# [GIVEN EXERCISE 1]
In the article on factor investing, which five equity factors met the criteria for investment?
# [GIVEN EXERCISE 2]
Carry the article on factor investing and intangibles forward from its final sentence.
-------- PASSAGE GIVEN
By |Published On: April 21st, 2023|Categories: Intangibles, Research Insights, Factor Investing|

In our book “Your Complete Guide to Factor-Based Investing,” Andrew Berkin and I provided evidence that among the hundreds of equity factors identified in the literature, there were only five that met our criteria for investment. The factor must have provided a premium that was: persistent across long periods and different economic regimes; pervasive across countries, regions, sectors, and even asset classes; robust to various definitions; investable (it held up after implementation costs); and intuitive (there are logical risk-based or behavioral-based explanations for the premium, providing the rationale that it should continue to exist). The five that met the criteria were market, size, value, momentum, and profitability/quality.

While the first four have generally accepted definitions, there needs to be a consensus about what constitutes a quality company. Among the traits typically used by practitioners to define a quality company are: low earnings volatility, low financial leverage, high gross profitability, high return on equity, low operating leverage, high asset turnover, low accruals (high earnings quality), low equity dilution, and low idiosyncratic stock risk. To capture the multiple dimensions of quality, practitioners commonly define it as a composite. For example, index providers such as MSCI and S&P offer quality indexes that are comprised of at least three underlying quality attributes.

The Role of Intangibles

The past decade has witnessed a dramatic increase in spending on intangibles (not just research and development and advertising expenditures but also expenses related to human capital) relative to capital expenditures on plants and equipment. Given the change, it is not surprising that researchers, including the authors of the 2020 studies “Explaining the Recent Failure of Value Investing,” Intangible Capital and the Value Factor: Has Your Value Definition Just Expired?,” and “Equity Investing in the Age of Intangibles,” and the 2021 study “Value of Internally Generated Intangible Capital,” have focused on the impact on equity valuations and returns resulting from the change in the relative importance of intangible assets compared to physical assets.
----------------
-------- INFORMATION PROVIDED
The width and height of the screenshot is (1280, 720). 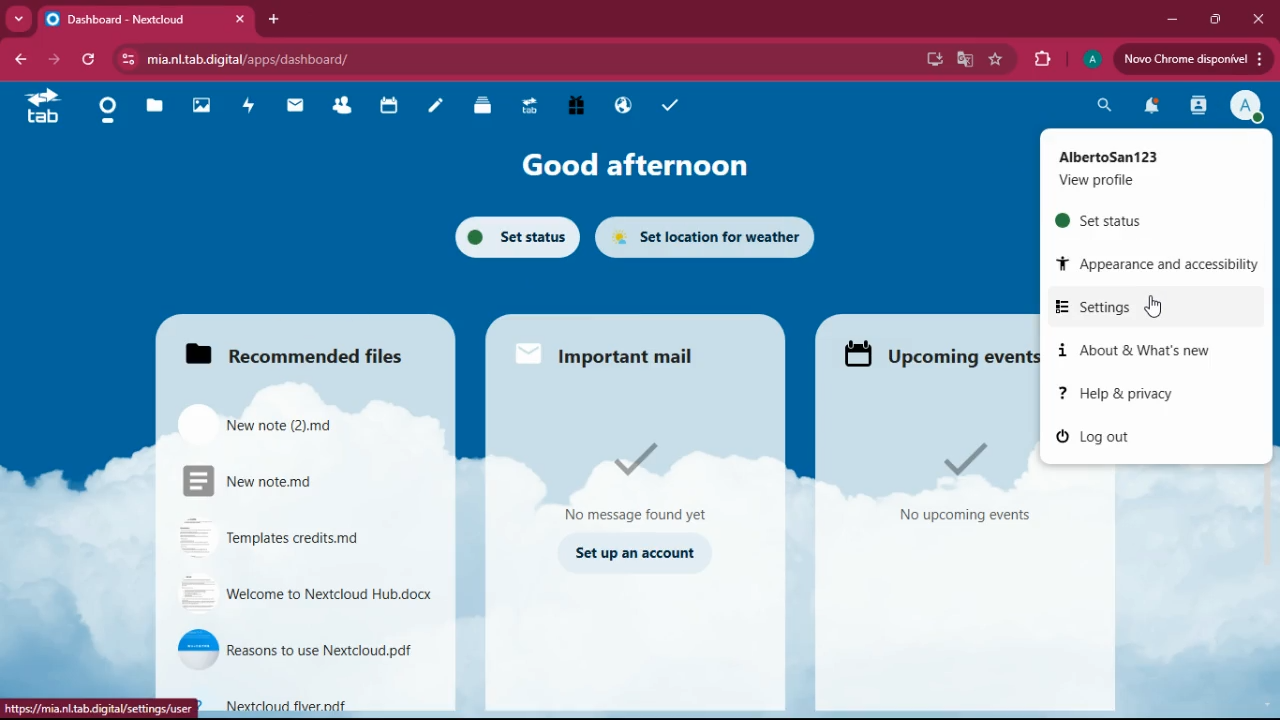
----------------
# [EXPECTED ANSWER 1]
Market, size, value, momentum, and profitability/quality.

# [EXPECTED ANSWER 2]
The increasing role of intangibles is highlighted by the fact that R&D expenditures increased from 1% of company expenditures in 1975 to 7.5% in 2018, and that in 2015 services’ share of GDP was 74% in high-income countries and just under 69% globally. The authors of each of the studies above found that the increasing importance of intangibles, at least for industries with high concentrations of intangible assets, plays an essential role in the cross-section of returns and thus should be addressed in portfolio construction. Not accounting for intangibles affects value metrics but and other measures (such as profitability) that often scale by book value or total assets, both of which are affected by intangibles—and investors recognize at least some of their value.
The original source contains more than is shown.